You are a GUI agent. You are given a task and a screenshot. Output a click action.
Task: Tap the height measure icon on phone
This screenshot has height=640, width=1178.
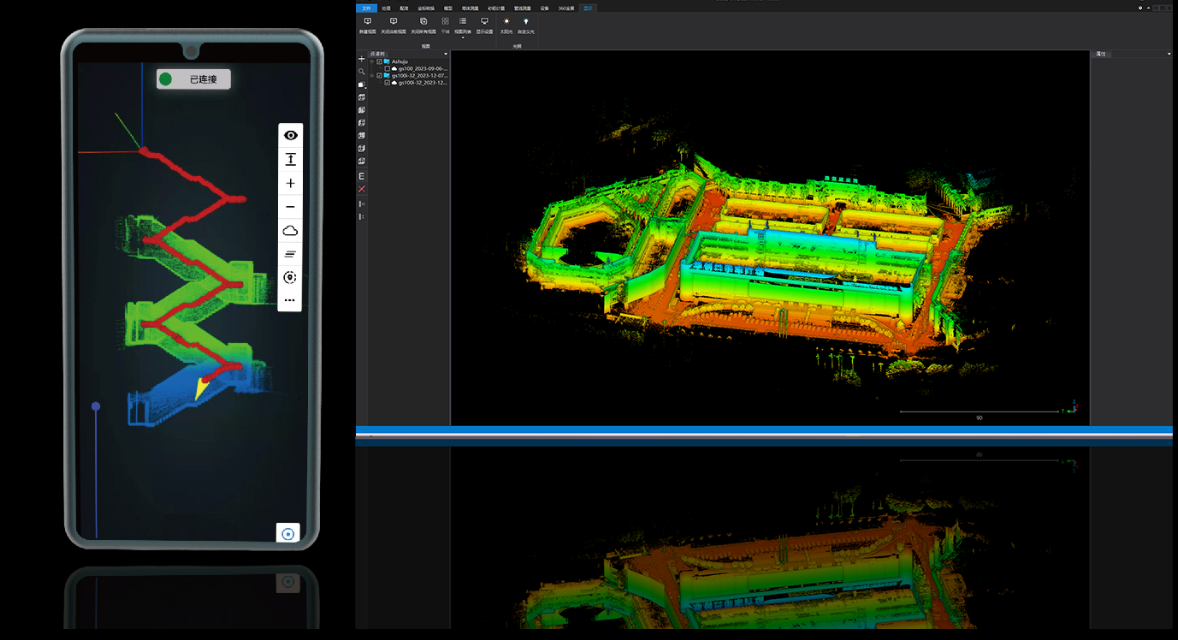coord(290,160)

...

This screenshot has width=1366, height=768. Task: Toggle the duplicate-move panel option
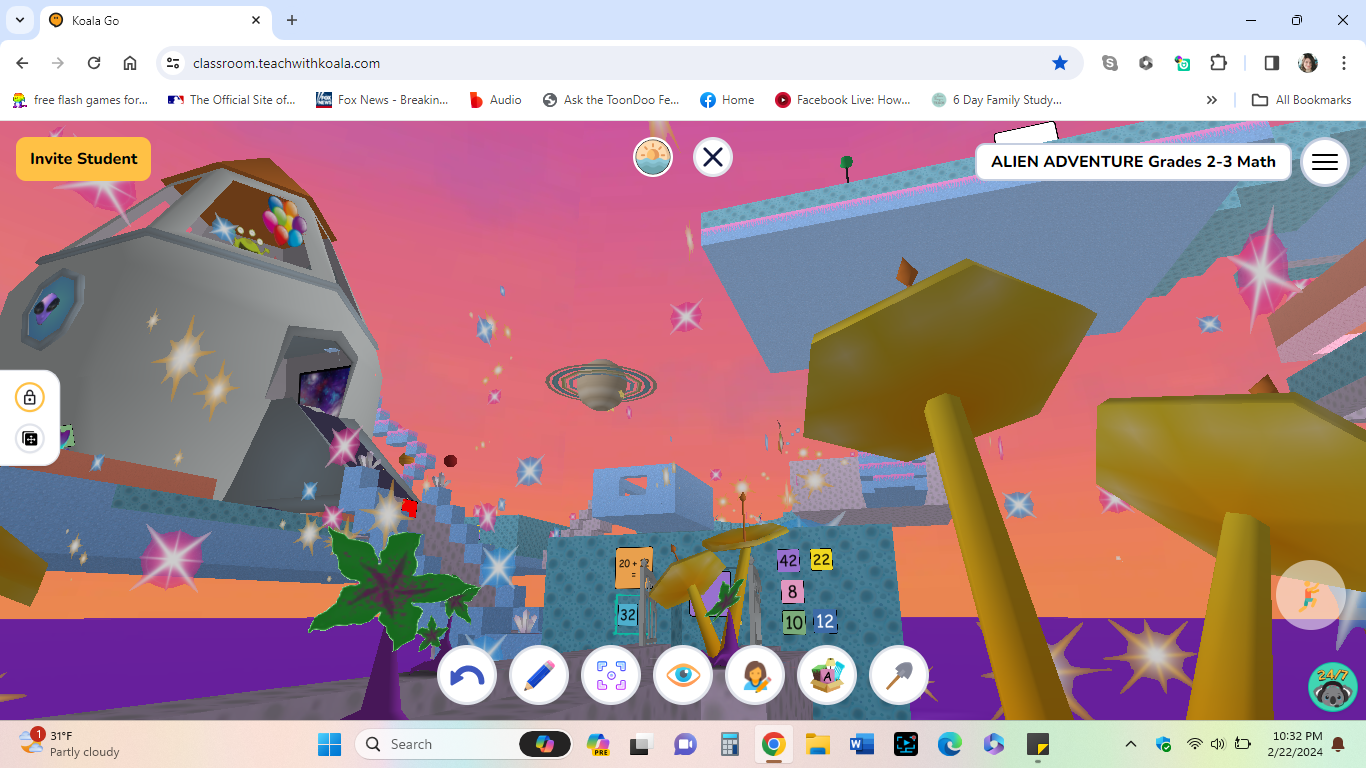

• **Pedido**: Redimensione os itens começando na linha com "You are a GUI" e indo até a linha com "coord(290,160)": reescreva essas linhas, pedidos incluídos, multiplicando por 0,8 só as coordenadas das respostas e arredondando para números inteiros, com meios para cima. Não coloque as imagens na resposta.

• **Resposta**:
You are a GUI agent. You are given a task and a screenshot. Output a click action.
Task: Tap the height measure icon on phone
This screenshot has height=640, width=1178.
coord(232,128)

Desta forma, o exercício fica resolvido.